Task statement:
Put the rows from the line containing "Task: Sort by the # Tetrahedra column header" through the end of the rows into a Markdown table with the columns No. and Line, numbering each line and skipping blank lines. Leave the pictures out of the table.

Given information:
○ ○ ○ ○ ○ ○ ○

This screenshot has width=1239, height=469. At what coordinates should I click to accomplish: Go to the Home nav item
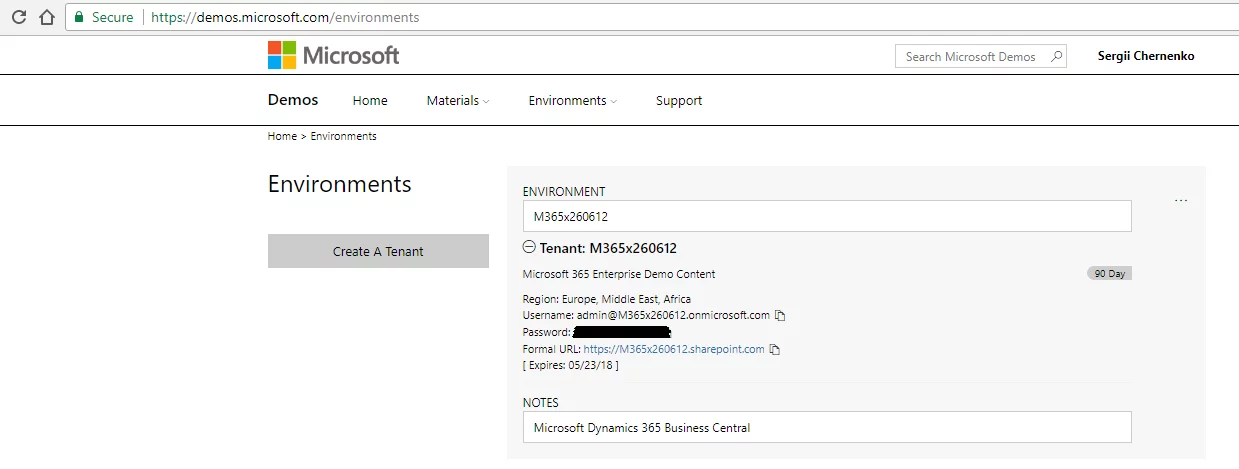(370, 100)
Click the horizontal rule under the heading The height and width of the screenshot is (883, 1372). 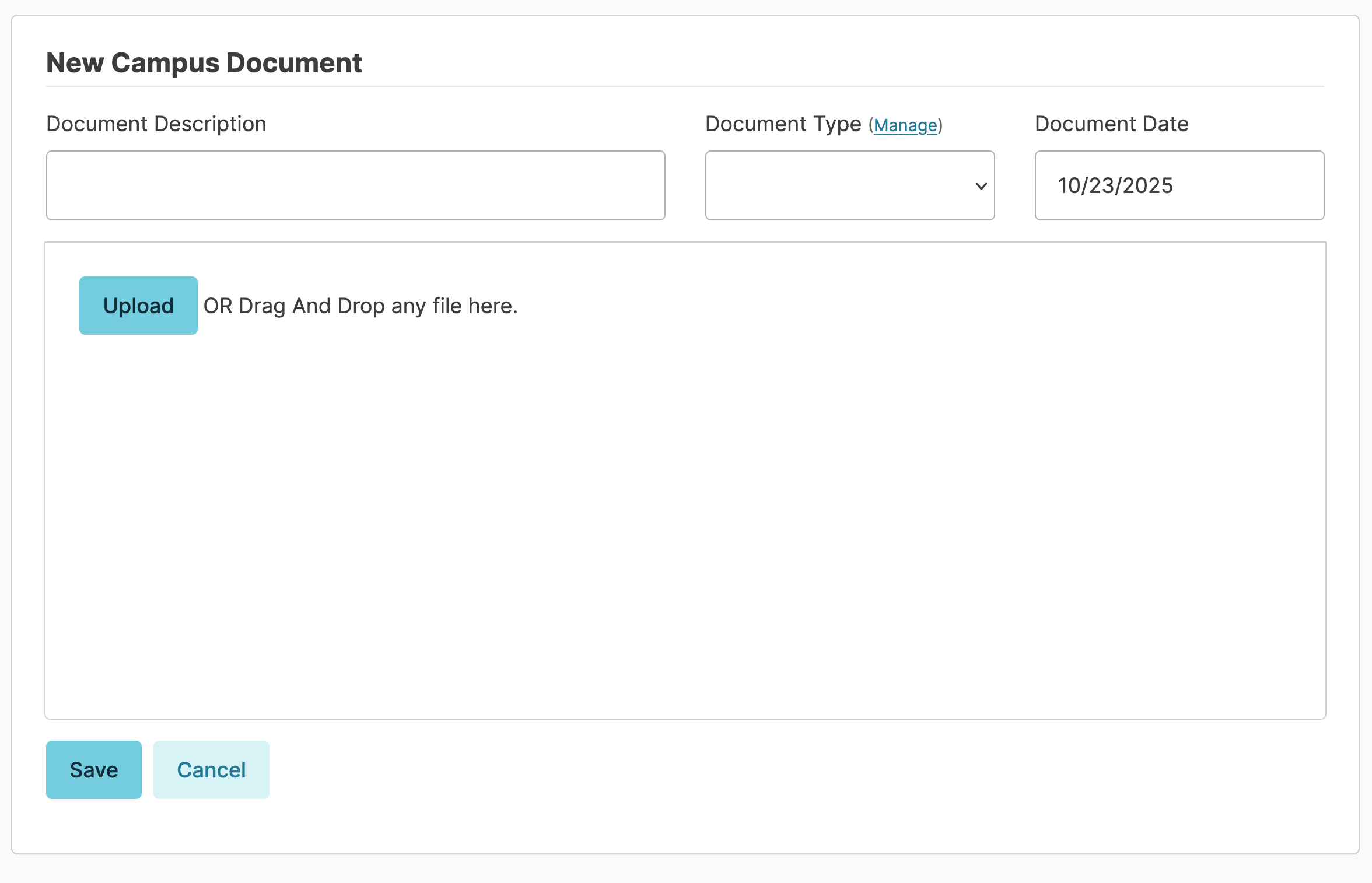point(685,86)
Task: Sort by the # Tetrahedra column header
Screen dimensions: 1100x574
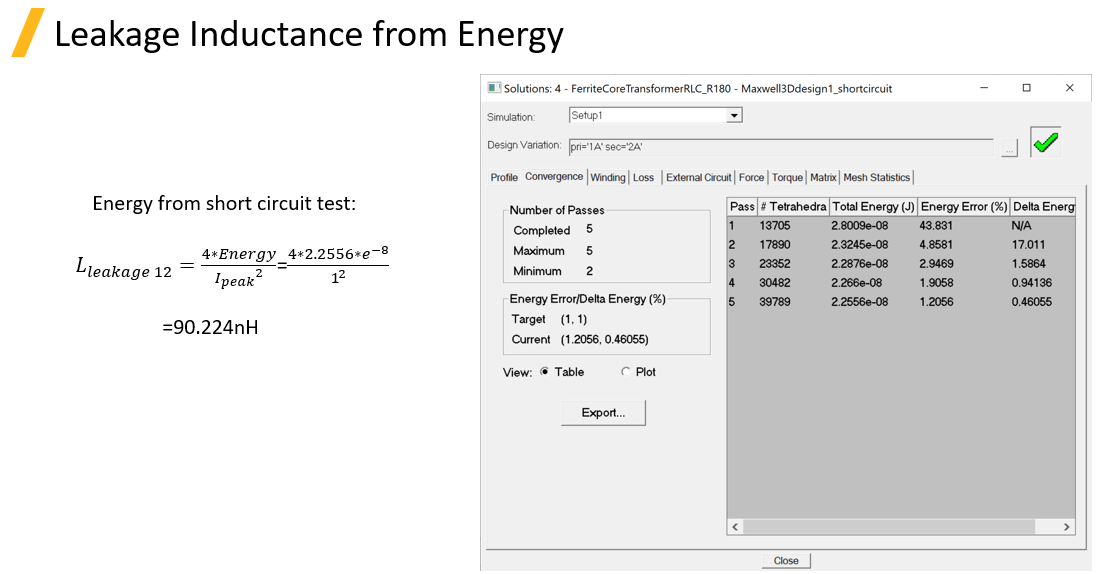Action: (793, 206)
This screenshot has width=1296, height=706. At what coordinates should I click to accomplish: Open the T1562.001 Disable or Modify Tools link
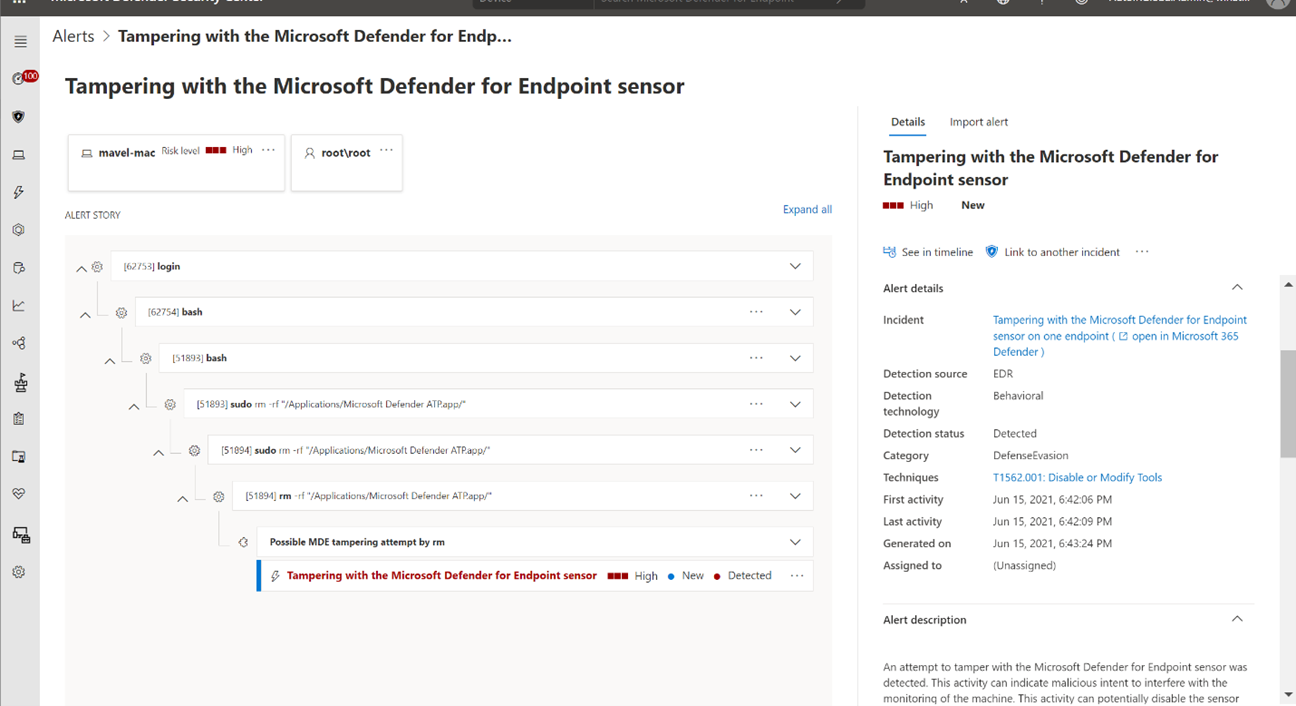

○ ○ ○ ○ ○ ○ ○

Output of the task:
| No. | Line |
|---|---|
| 1 | Task: Sort by the # Tetrahedra column header |
| 2 | Screen dimensions: 1100x574 |
| 3 | Action: (793, 206) |
| 4 | This screenshot has width=1296, height=706. At what coordinates should I click to accomplish: Open the T1562.001 Disable or Modify Tools link |